Electroencephalography (EEG) is a well-established method for assessing brain activity. When measurement electrodes are attached on the skin of the skull surface, the weak biopotential signals generated in brain cortex may be recorded and analyzed. The EEG has been in wide use for decades in basic research of the neural systems of the brain as well as in the clinical diagnosis of various central nervous system diseases and disorders.
The EEG signal represents the sum of excitatory and inhibitory potentials of large numbers of cortical pyramidal neurons, which are organized in columns. Each EEG electrode senses the average activity of several thousands of cortical pyramidal neurons.
The EEG signal is often divided into four different frequency bands: Delta (0.5-3.5 Hz), Theta (3.5-7.0 Hz), Alpha (7.0-13.0 Hz), and Beta (13.0-32.0 Hz). In an adult, Alpha waves are found during periods of wakefulness, and they may disappear entirely during sleep. Beta waves are recorded during periods of intense activation of the central nervous system. The lower frequency Theta and Delta waves reflect drowsiness and periods of deep sleep.
Surface EEG always includes various artifacts and confounding signals that hamper the analysis of the brain waves. Eye movements, eye blinks, facial muscle activity, and head movements are well-known sources of interference. During EEG review, these types of artifact may interfere with the detection and analysis of the events of interest. The methods dealing with EEG artifacts may be divided between methods that remove artifacts without considering brain activity and techniques that remove artifact by attempting to separate artifact and brain activities from each other. A straightforward approach is to discard contaminated EEG epochs from further analysis based on one or more electro-oculogram (EOG) signals indicative of ocular activity and thus of the artifact caused by eye movements. This kind of method is disclosed for example in the article Virtanen J, Ahveninen J, Ilmoniemi R J, Näätänen R and Pekkonen E: Replicability of MEG and EEG measures of the auditory N1/N1m-responses, Electroencephalography and clinical Neurophysiology, 108, 291-298, 1998. This is usually the method of choice in recordings with relatively small number of EEG channels.

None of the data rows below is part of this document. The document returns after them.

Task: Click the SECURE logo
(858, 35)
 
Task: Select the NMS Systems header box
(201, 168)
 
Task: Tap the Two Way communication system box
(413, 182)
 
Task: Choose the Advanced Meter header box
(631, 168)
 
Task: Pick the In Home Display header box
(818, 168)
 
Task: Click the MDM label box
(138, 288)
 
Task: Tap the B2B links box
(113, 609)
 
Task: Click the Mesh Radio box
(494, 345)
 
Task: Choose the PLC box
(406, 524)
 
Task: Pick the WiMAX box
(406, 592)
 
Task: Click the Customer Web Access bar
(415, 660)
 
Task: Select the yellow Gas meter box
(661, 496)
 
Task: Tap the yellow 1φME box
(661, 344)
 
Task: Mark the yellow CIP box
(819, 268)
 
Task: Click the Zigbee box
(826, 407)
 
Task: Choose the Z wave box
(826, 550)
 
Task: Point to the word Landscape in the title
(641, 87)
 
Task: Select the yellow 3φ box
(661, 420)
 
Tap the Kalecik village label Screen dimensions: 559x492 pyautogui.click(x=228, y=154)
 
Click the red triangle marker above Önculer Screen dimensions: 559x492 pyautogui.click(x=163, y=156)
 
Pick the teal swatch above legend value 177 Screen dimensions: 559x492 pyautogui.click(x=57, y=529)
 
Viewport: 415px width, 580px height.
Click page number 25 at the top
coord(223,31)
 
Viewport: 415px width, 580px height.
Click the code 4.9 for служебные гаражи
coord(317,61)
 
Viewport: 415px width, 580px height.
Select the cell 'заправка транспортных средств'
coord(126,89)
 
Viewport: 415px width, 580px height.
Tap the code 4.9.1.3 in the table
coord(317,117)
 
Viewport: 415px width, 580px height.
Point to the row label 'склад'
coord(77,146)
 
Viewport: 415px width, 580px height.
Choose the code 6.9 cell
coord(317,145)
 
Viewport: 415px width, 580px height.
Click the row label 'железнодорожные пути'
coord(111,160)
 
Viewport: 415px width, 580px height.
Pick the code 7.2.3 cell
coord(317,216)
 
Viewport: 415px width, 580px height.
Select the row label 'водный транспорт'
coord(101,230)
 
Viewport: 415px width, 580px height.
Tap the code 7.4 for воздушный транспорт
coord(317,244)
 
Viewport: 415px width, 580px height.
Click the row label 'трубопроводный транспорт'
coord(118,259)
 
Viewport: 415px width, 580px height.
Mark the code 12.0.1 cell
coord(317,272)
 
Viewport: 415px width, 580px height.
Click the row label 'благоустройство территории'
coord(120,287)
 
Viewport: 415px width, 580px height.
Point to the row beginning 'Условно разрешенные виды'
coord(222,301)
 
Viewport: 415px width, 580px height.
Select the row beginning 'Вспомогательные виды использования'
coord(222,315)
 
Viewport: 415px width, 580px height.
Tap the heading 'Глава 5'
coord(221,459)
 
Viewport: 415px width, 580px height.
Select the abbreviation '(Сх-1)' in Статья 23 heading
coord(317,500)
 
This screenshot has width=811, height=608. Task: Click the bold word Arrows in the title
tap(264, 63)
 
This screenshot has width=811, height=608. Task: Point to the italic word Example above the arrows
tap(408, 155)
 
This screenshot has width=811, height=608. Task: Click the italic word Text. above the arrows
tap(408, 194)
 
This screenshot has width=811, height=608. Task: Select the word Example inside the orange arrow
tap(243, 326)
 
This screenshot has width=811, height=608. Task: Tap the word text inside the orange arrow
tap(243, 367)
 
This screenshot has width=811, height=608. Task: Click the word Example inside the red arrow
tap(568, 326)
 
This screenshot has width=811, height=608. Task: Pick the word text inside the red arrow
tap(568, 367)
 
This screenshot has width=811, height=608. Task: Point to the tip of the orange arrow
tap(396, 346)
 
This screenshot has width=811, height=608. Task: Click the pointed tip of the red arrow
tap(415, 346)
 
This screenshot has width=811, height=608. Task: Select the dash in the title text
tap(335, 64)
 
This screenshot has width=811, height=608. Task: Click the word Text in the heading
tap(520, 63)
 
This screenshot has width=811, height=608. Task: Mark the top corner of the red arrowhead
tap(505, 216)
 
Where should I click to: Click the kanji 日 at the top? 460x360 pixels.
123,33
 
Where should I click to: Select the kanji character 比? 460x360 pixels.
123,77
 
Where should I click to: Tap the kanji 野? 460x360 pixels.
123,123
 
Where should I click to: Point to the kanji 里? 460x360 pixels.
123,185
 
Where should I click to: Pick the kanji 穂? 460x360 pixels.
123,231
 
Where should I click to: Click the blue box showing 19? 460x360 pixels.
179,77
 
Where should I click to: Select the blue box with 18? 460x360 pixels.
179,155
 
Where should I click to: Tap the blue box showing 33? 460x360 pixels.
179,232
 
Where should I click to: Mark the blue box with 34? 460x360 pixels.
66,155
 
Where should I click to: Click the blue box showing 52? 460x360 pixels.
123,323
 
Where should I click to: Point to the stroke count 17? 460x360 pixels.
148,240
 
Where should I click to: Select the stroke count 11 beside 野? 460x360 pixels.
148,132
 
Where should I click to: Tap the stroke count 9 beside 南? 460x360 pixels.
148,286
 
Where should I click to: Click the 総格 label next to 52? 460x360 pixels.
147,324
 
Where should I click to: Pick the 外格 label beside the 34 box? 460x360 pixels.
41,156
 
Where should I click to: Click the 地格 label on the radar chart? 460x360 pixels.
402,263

Another well-known approach is the EOG subtraction method, in which the proportion of ocular contamination is estimated for each EEG channel. To obtain corrected EEG data, the EOG signals measured are scaled by the estimated proportion and the scaled EOG signals are subtracted from the original EEG signals. However, as the EOG is not only sensitive to eye artifacts but also contains brain activity, this method may render the relevant brain signals distorted.
In brain research, a large number of EEG channels may be used by placing, respectively, a large number of electrodes over multiple areas of the scalp to obtain a mapping of the potential distribution over the scalp. In these applications, the additional degrees of freedom provided by the large number of EEG channels allow the use of more sophisticated methods of EOG artifact removal.
Several methods that differ in the way how brain and artifact activity are separated have been proposed. One known method is the Independent Component Analysis (ICA), which assumes, for example, that the summation of potentials arising from different parts of the brain, scalp, and body is linear at the electrodes. ICA-based artifact correction thus removes and separates artifacts by linear decomposition.
However, the great number of channels/electrodes needed render the methods used in brain research inappropriate for such clinical applications, in which the number of EEG signals/channels is to be kept, due to practical reasons, much lower, typically in one or two. In many clinical applications it is advantageous to place the EEG measurement electrodes only onto the forehead or other hairless areas of the patient's head, while artifact is removed by rejecting contaminated EEG epochs based on one or more EOG channels measured separately. Alternatively, artifact may be removed without the use of EOG channels based on the properties of the EEG signal itself, for example by rejecting epochs including excessive amplitudes of the signal. Rejected epochs may optionally be replaced by new data points derived from non-rejected data points by interpolation, for example.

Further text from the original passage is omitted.